Evidentemente, havia um campo em que a negatividade do stalinismo não
poderia se esconder de mim de modo nenhum, era o meu campo direto de
trabalho. A literatura e a arte soviética - desde que o período
revolucionário havia se esgotado - eram de uma esqualidez tétrica, a
estética oficial consistia em rudes diretrizes autoritárias. Não tendo
idéias claras sobre como funcionava o sistema de direção soviética, eu
não estava inclinado a responsabilizar diretamente Stálin (que, em suas
intervenções "assinadas", parecia ser mais aberto que seus seguidores).

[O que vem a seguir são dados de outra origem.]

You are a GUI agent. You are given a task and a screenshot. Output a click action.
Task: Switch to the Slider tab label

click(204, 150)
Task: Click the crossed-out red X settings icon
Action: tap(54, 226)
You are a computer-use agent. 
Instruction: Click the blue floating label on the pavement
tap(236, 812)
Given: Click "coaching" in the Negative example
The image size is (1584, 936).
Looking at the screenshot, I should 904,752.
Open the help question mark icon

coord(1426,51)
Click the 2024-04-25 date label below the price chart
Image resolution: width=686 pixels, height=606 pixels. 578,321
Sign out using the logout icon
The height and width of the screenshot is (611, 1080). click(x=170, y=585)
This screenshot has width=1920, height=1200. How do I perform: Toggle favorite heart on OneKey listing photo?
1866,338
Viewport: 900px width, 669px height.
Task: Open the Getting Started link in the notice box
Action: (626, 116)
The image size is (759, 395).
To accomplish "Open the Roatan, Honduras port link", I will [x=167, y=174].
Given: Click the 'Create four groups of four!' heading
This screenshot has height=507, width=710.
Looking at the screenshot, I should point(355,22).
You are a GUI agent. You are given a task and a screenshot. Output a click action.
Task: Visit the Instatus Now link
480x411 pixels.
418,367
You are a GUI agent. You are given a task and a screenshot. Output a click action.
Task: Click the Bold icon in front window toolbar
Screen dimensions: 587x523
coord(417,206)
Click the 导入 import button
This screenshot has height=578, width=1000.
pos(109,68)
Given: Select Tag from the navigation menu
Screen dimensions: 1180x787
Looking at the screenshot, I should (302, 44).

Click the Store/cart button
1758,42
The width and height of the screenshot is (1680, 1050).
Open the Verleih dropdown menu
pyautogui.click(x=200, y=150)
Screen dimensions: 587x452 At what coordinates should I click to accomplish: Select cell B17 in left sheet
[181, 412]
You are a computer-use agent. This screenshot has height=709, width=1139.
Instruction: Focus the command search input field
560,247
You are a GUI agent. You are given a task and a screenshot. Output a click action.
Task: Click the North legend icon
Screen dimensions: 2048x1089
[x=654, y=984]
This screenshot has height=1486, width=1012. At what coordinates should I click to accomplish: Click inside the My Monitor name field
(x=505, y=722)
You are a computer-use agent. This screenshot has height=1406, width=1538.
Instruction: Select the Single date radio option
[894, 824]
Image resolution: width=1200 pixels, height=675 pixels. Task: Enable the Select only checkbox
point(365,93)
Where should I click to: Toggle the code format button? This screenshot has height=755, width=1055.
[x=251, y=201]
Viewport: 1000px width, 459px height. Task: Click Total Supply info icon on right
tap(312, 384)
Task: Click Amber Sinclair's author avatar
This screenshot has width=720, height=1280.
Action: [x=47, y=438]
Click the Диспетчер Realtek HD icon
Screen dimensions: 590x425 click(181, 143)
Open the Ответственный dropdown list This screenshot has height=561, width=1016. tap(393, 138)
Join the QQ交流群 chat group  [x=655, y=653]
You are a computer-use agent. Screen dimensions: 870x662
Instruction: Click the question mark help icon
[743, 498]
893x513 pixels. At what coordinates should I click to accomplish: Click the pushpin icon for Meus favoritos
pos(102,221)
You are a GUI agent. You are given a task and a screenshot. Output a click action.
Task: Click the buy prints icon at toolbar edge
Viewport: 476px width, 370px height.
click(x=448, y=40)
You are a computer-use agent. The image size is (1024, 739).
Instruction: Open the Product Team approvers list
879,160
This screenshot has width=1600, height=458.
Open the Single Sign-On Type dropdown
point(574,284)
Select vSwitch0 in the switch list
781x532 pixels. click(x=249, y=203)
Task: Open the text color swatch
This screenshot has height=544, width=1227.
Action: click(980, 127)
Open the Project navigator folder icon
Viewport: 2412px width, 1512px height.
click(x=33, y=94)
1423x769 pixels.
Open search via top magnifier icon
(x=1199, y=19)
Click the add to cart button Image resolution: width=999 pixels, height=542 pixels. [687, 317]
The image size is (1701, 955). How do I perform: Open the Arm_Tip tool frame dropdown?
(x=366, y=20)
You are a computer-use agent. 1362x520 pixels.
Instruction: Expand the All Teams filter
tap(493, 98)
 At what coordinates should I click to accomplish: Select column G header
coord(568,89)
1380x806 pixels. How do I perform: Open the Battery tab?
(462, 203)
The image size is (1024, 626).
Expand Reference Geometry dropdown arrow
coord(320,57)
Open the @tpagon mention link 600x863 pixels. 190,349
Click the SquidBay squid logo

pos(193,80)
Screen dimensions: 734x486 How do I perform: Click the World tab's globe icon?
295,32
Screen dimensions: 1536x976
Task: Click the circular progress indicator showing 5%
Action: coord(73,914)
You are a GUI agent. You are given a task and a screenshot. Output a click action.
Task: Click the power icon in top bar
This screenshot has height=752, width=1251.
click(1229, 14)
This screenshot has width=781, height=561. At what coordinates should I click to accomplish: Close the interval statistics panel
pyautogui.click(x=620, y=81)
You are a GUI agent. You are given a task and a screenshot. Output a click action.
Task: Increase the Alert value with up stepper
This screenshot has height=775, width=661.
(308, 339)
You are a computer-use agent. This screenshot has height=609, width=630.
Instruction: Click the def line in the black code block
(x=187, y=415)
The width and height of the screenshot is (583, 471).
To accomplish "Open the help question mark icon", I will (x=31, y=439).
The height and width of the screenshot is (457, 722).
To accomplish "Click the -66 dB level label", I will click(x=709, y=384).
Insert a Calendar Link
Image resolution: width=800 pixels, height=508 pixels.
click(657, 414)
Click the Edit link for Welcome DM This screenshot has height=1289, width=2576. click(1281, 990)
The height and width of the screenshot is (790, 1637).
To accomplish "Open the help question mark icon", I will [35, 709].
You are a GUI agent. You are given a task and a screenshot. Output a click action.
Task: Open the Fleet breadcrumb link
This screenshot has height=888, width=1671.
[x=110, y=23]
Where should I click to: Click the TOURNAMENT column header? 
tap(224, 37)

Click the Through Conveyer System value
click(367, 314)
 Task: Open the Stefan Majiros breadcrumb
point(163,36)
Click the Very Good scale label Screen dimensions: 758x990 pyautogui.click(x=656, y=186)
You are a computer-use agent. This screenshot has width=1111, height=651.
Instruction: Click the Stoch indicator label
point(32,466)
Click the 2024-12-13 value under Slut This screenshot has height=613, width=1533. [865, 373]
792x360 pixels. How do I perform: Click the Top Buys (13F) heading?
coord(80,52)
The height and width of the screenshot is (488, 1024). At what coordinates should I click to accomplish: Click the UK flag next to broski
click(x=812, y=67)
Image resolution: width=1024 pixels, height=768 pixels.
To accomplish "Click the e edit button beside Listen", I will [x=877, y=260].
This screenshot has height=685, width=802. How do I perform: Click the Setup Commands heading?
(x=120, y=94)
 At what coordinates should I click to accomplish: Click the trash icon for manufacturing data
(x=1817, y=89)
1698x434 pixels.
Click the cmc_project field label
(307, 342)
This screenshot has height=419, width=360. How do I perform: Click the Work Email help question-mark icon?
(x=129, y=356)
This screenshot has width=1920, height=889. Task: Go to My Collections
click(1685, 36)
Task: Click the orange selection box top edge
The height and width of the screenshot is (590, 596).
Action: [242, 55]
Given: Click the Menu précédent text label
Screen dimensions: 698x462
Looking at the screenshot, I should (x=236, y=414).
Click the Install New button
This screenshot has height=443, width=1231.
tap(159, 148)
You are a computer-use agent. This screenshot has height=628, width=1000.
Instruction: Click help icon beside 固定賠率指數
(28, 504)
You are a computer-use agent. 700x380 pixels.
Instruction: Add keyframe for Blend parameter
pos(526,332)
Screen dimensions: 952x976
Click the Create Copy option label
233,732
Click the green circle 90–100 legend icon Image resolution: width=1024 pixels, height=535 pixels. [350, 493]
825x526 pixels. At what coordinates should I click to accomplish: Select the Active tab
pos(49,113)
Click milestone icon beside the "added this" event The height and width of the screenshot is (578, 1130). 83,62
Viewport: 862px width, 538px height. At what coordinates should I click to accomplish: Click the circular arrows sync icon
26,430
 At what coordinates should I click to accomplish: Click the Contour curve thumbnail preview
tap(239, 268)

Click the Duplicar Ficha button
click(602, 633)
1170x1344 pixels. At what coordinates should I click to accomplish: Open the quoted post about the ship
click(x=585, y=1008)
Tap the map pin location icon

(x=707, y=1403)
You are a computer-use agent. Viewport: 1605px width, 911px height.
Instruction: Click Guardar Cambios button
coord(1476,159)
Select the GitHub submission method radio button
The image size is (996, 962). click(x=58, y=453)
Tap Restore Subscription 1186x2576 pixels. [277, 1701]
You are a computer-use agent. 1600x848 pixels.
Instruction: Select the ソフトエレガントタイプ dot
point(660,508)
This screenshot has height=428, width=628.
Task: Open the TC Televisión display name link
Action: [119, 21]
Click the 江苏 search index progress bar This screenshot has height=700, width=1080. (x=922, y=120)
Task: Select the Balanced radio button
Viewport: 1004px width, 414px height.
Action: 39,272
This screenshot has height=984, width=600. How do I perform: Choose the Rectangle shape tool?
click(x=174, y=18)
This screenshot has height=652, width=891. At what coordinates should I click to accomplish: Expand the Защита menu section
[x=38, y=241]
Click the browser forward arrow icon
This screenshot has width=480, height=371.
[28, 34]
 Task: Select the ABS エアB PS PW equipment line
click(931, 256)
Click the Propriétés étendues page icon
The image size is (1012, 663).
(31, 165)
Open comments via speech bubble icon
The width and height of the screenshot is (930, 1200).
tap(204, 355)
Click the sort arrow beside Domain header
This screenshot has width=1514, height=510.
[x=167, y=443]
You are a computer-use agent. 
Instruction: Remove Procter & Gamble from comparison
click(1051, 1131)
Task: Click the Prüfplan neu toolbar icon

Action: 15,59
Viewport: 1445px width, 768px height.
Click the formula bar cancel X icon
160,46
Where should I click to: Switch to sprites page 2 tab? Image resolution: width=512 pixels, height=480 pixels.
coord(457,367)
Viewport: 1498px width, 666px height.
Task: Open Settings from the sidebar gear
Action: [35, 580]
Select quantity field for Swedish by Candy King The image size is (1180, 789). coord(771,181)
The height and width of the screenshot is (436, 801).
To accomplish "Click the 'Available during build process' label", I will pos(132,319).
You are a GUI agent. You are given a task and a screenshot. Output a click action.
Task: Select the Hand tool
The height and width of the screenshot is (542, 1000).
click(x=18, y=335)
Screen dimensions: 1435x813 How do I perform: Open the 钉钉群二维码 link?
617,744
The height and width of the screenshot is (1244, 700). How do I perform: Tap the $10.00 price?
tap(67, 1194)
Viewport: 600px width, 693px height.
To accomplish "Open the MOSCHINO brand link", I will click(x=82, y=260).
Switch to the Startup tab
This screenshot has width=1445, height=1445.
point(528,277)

Explicava-me a situação assim: nos anos em que na urss a direção
comunista havia se imposto nos diversos setores da cultura e da vida
associada, alguns campos puderam aproveitar a liderança de
personalidades criativas em sentido verdadeiramente comunista, ao passo
que outros campos - como precisamente a literatura e a arte, após as
diversas mortes e os suicídios bem conhecidos - haviam caído nas mãos de
canalhas e oportunistas. Alguma coisa, em suma, eu tinha entendido, mas
não o mais importante: que o sistema staliniano impunha necessariamente
na cultura o predomínio dos canalhas, e que esse sistema era uma
monarquia absoluta, e não uma direção colegiada.
Para barrar
o caminho dos desonestos ao poder cultural, eu pensava ser necessário
realizar, no próprio campo, um trabalho prático e teórico que fosse
inatacável do ponto de vista político e que servisse como modelo de
valores para a nova sociedade. Por isso, era necessário excluir
muitíssimas coisas do próprio horizonte: o comunismo era um funil
estreito, que era preciso atravessar para encontrar, do outro lado, um
universo ilimitado. Posso então acrescentar este corolário ao "postulado
da necessidade" que enunciei anteriormente: o stalinismo tinha a
força e os limites das grandes simplificações. A visão de mundo
considerada era muito reduzida e esquemática, mas dentro dela eram
novamente propostas escolhas e lutas para fazer com que prevalecessem as
próprias escolhas, por meio das quais muitos valores que se presumiam
excluídos voltavam a fazer parte do jogo.
Por trás
disso tudo, eu ainda via como modelo operacional aquela extraordinária
convergência entre intelectuais animados por um espírito prático e
inventivo e o proletariado com sua exigência renovadora, que fora o
milagre da Revolução Russa. Que essa convergência (talvez herança
natural da tradição revolucionária russa e socialista, mais do que
resultado de uma intenção consciente de Lênin e dos bolcheviques)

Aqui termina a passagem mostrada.